Cronológicamente, ambas estamos muy puestas de acuerdo desde antiguo: más de cuarenta años ya de coincidir en todas partes: en las mismas calles, y cines y teatros y restaurantes, en aquella facultad de Derecho donde ambas nos aburrimos tanto, en la misma playa de Malgrat, en el mismo periódico barcelonés de los primeros tanteos con la palabra, en los mismos cuerpos amados, en las mismas amistades que compartimos.
Pero hay entre nosotras abismos que nos separan cada vez más: la que me mira desde el espejo nunca se atrevería a opinar, ni a levantar la voz, ni a subir al escenario. Es la que admira desde la pequeñez, y ordena por colores y tamaños sus admiraciones, se emociona con la palabra ajena y deletrea nombres a quienes sabe que jamás podrá alcanzar. Es la que teme por todo, la permanentemente hiperestésica, la acomodaticia, la que no es nunca tan feliz como entre fogones, cocinando un arroz o inventando un pastel de chocolate. Es la que cree los ojos de sus hijos poblados de pequeños milagros, la que aspira a plantar un limonero en tierra propia y verlo crecer, la que es capaz de extrañar durante años, la que entiende, tristemente, que los ideales no existen para ser cumplidos. La odiosa.

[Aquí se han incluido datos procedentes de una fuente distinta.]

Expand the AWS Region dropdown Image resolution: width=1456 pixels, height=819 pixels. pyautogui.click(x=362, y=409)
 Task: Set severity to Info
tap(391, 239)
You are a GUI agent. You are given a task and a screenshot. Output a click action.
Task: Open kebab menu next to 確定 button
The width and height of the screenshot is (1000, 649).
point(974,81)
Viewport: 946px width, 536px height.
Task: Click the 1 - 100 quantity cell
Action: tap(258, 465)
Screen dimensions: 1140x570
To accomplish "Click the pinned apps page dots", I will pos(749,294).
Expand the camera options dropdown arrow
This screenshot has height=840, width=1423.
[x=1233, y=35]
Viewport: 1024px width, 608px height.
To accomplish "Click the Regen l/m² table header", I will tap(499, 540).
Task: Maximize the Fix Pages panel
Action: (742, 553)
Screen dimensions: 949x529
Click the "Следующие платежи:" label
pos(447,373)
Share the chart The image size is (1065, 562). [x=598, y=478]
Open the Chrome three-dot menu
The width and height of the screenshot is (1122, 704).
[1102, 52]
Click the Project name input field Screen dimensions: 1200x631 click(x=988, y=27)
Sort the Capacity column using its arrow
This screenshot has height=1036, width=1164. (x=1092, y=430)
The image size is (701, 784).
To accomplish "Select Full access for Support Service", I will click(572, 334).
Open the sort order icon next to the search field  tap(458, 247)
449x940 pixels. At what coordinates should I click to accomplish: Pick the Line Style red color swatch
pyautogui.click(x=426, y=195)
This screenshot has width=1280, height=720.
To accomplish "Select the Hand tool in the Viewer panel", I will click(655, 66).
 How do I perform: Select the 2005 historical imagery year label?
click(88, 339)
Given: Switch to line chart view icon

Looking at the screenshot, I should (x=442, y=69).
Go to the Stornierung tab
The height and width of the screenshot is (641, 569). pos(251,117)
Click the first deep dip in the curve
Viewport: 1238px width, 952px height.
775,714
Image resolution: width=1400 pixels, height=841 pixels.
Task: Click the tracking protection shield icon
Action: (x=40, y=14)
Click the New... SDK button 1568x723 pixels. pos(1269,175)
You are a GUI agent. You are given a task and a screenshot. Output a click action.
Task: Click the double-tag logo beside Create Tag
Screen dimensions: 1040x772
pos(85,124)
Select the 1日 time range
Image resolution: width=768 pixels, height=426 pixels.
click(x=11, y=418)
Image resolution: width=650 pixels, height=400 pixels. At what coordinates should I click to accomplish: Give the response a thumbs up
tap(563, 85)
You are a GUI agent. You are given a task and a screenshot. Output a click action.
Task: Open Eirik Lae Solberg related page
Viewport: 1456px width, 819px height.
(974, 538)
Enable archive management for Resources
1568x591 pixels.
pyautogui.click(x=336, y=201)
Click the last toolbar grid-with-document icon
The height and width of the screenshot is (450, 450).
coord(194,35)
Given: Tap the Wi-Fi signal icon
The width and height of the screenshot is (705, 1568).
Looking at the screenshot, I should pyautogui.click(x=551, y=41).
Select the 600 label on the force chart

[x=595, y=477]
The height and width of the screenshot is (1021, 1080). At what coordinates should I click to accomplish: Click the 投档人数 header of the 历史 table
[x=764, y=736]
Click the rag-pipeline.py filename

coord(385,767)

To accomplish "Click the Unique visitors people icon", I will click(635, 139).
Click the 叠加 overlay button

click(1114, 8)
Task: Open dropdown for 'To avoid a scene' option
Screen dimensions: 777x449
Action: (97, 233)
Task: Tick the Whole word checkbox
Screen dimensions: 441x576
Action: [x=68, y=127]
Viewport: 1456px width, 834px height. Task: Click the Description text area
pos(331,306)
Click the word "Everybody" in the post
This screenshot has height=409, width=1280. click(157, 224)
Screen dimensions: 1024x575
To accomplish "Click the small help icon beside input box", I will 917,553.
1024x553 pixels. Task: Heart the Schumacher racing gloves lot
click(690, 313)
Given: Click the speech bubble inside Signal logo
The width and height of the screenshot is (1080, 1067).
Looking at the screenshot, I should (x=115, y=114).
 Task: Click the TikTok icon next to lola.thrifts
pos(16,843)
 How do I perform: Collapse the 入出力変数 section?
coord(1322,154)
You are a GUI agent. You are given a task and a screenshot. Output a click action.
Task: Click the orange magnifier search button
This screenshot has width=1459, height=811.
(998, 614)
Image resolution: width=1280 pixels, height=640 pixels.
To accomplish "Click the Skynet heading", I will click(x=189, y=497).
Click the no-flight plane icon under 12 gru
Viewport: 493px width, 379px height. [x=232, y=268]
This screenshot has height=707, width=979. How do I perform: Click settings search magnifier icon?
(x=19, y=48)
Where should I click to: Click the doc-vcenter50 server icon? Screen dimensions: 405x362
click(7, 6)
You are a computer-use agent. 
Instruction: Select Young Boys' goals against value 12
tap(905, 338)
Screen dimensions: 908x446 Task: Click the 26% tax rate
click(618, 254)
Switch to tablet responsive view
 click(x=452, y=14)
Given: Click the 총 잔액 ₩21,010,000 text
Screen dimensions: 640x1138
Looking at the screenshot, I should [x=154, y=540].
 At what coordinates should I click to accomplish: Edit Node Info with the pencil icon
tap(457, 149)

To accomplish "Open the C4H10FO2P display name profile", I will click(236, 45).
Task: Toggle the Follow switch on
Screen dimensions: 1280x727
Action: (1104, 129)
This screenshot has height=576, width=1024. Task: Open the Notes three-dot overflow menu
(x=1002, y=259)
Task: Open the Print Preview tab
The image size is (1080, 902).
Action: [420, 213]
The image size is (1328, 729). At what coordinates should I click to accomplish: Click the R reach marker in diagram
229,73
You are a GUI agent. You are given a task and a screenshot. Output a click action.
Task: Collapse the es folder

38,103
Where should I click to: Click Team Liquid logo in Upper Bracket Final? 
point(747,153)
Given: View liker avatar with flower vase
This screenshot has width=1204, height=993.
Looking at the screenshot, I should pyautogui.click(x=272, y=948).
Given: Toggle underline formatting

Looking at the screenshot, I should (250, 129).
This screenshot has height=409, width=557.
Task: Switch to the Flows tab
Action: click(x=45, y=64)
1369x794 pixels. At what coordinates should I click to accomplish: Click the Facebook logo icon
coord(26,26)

La otra es mujer de mundo y jamás se siente extraña en ninguna parte si lleva consigo un cuaderno y un amigo. Tantas veces la han seducido tierras lejanas y acentos extraños que ya no podría entenderse sin ese aprendizaje de la soledad que tanto tiene que ver con la escritura. Sabe ser incómoda y respondona, aunque no siempre lo hace. No se resigna a mirar la función desde lel patio de butacas, porque ha descubierto que en el escenario se siente como en casa. Ante el blanco del papel siempre trata de matar al padre, pero nunca sabe si lo consigue, y por eso sigue intentándolo. Apunta alto, ambiciona, trabaja, se rebela y todavía cree que hay ideas que algún día salvarán al mundo.
Las dos se hacen préstamos sin cesar, ambas están en deuda con la otra. Entre las dos, a partes iguales, han escrito algunas cosas, han salido en los periódicos, han subido a algunos escenarios.
Nos odiamos. Tanto como lo hacen los que se necesitan.